In just a few short days I will be attending my very first Edcamp! I have been lucky to have had the opportunity to participate as a lifelong learner and presenter in some great professional development activities over the years ranging from one-on-one to global connections, face to face to webinars, real time to asychronous. Free and cheap global conference rooms like Google hangouts, twitter and other social networks are changing the face of professional development, moving us from presentations to conversations.
Edcamps are part of that movement. The role of presenter has changed to one of facilitator as you can see by two of these Edcamp 101 Guidelines shared by Damian Bariexca one of Edcampnj’s primary organizers.
- You Are Not The Expert - And that's okay! The point of this experience is not to be another "sit and git" PD experience. It is an opportunity for educators to come together, discuss, ask questions, brainstorm, and problem solve. Your role is not necessarily to have all the answers, but rather to facilitate discussion. The idea is to draw upon the collective wisdom of the group as much as possible.
- Talk About What You Know - As a facilitator, you may wish to bring in 2-3 central questions of overarching importance to your topic. You may also wish to share personal success (and failure) stories with the group, and elicit similar stories from them.
The Questions are Key!
Just like in the classroom, in order to have a high quality conversation, you need to ask the right questions. In the book Academic Conversations by Jeff Zwiers and Marie Crawford, there are lots of great ways to use classroom conversations to foster critical thinking. As the authors state, “When two or more people converse, their ideas mix and interact to create new knowledge.” Conversations help students (and here we are all students) to develop their own thoughts and create a synergy of learning.
So what should those questions be?
According to the authors, there are 5 Core Skills of Academic Conversations:
· Elaborate and clarify- What do you mean by…? Can you tell me more about….?
I wonder if….? How does that connect to….?

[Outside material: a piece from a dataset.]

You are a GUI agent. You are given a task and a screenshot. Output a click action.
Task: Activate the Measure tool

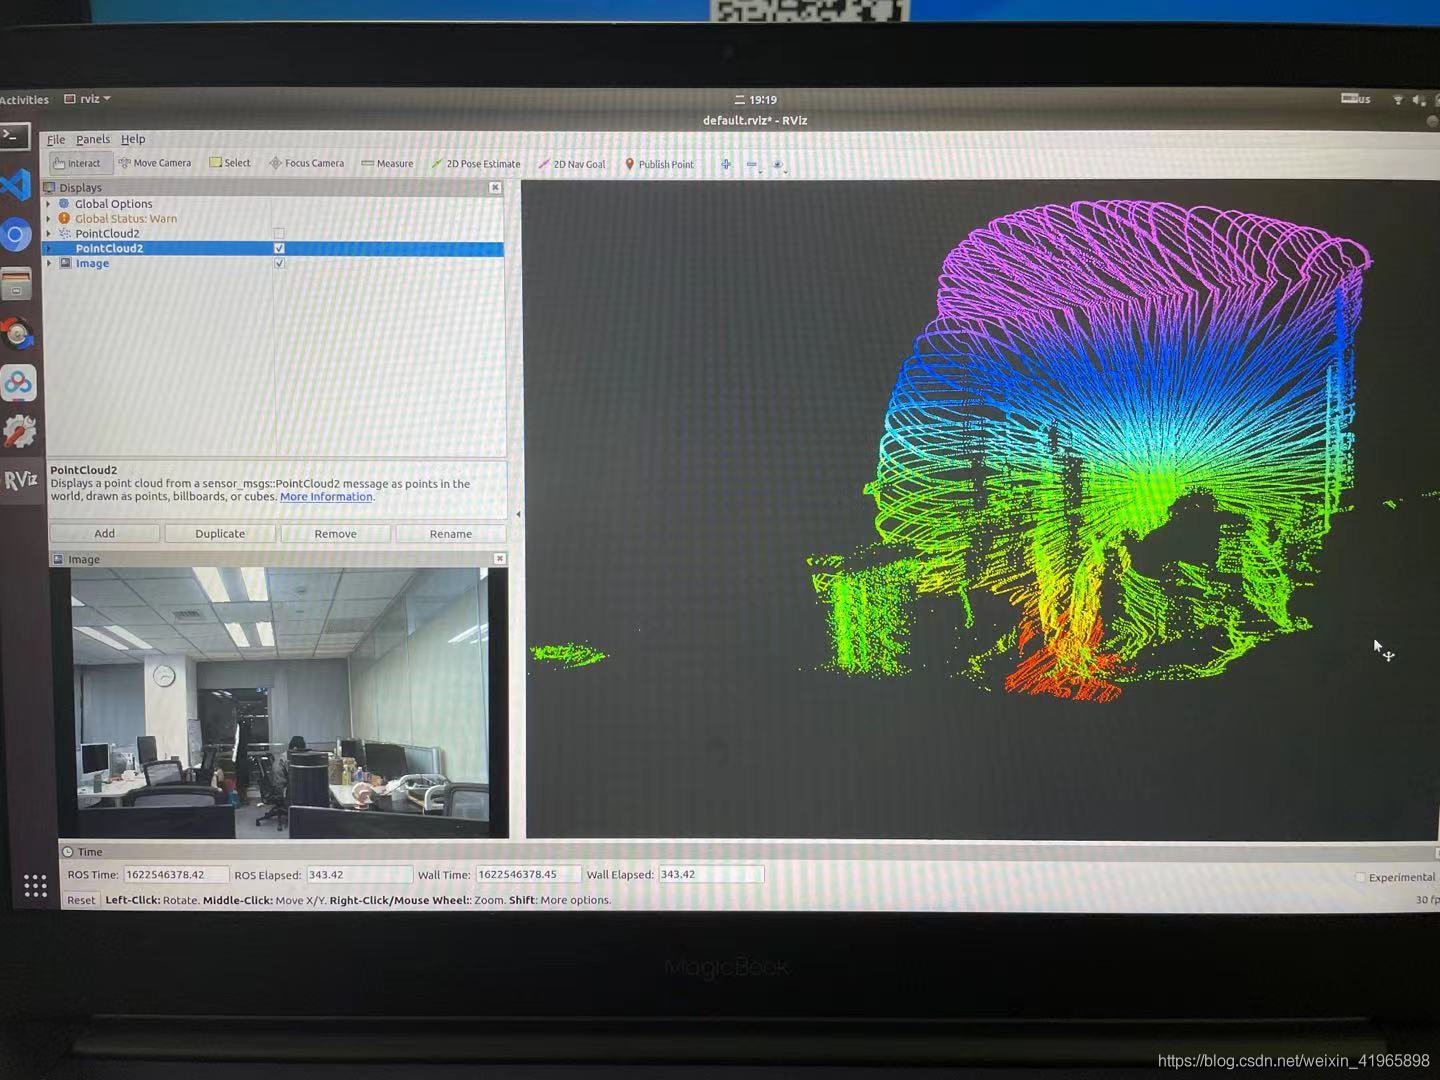(x=387, y=163)
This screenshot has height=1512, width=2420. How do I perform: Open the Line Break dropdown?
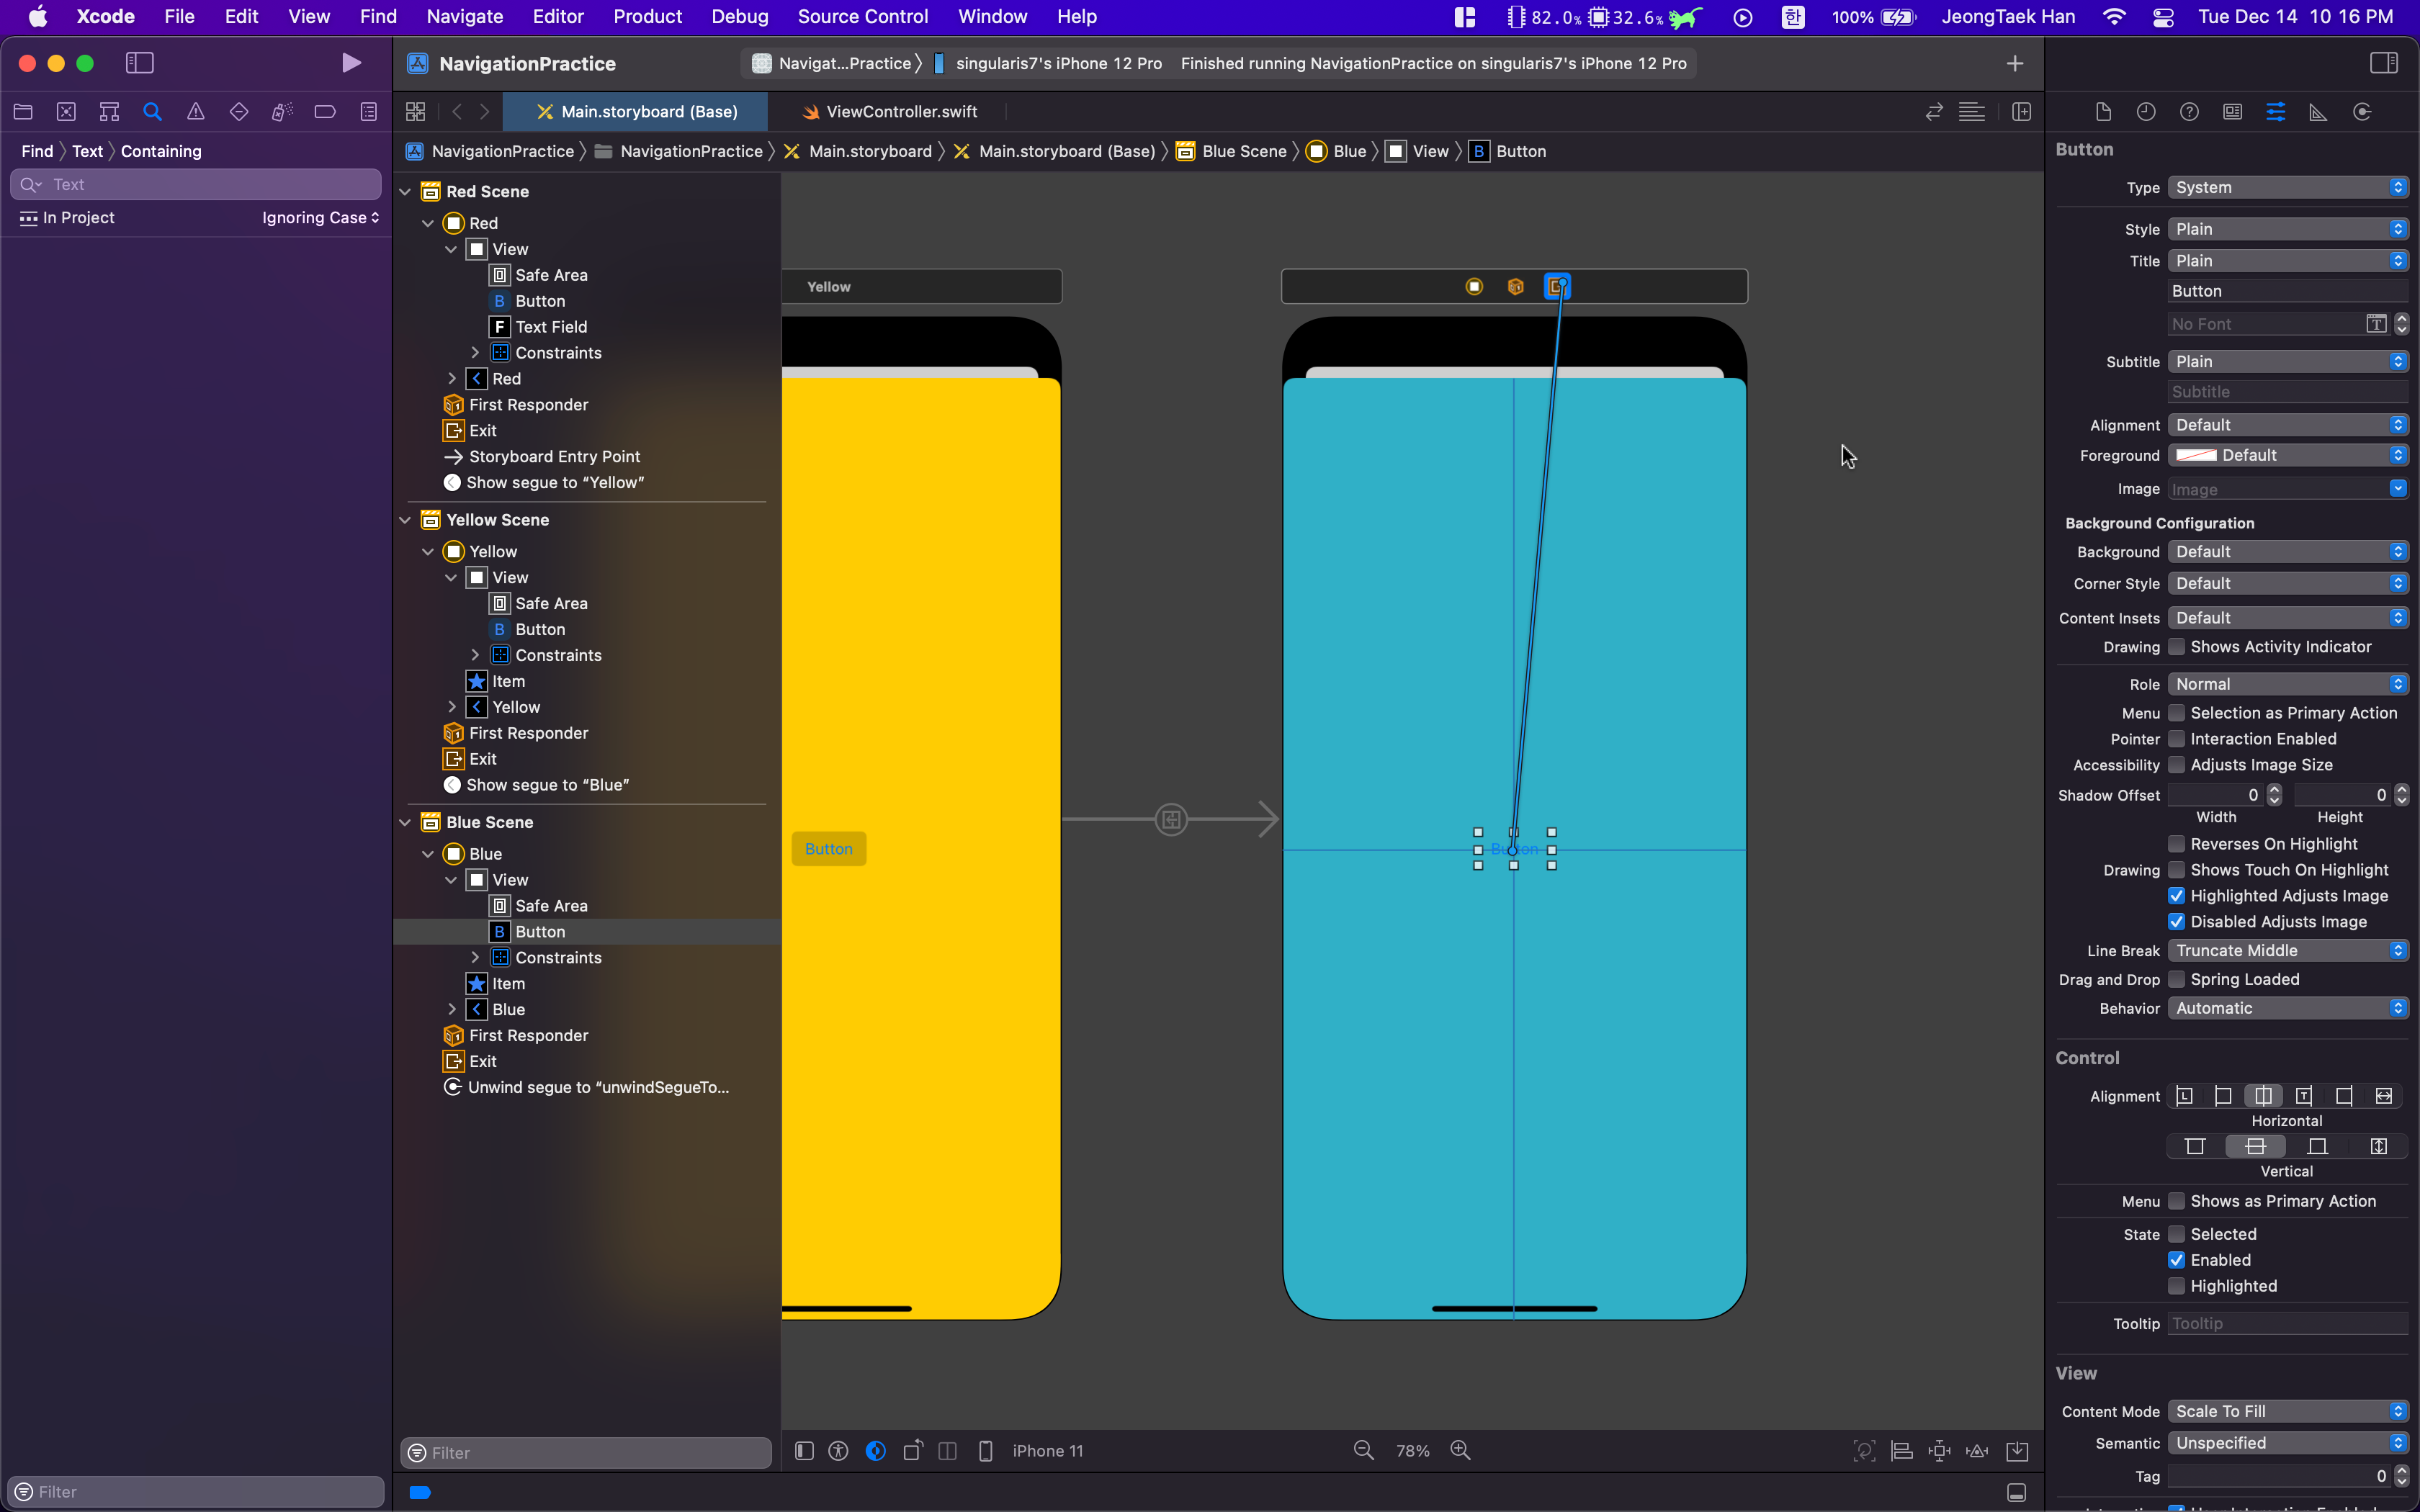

· Support ideas with examples: Can you give us an example from the classroom? Example from the real world? Example from your life?
· Build on and/or challenge a person’s ideas – What might be other points of view? Do you agree?

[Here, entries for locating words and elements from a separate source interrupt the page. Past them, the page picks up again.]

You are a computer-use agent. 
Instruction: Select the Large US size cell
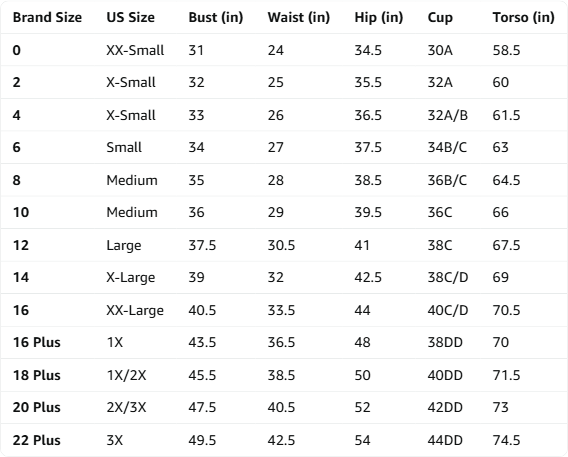(124, 246)
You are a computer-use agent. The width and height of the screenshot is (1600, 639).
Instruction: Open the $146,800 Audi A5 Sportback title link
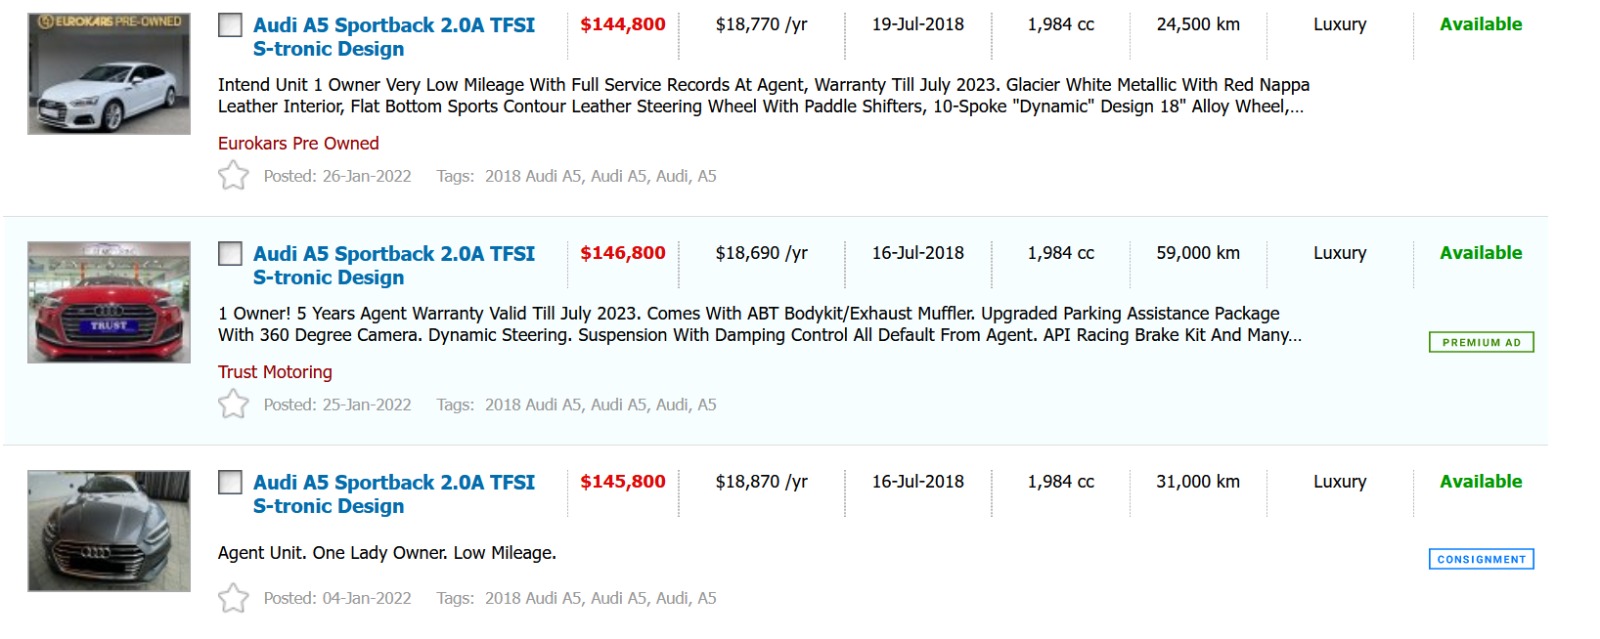(x=393, y=265)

· Paraphrase – What do we know so far? What is your opinion on what has been said?
· Synthesize conversation points- What main points can we share? What key idea can we take away?
Armed with these questions, I am all set to share my experiences of using online conversations to foster critical thinking. Do you have other techniques, questions or suggestions to get the conversation started and keep it going?
Zwiers, J., and M. Crawford. 2011. Academic Conversations-Classroom Talk that Fosters Critical Thinking and Content Understandings. Maine: Stenhouse Publishers.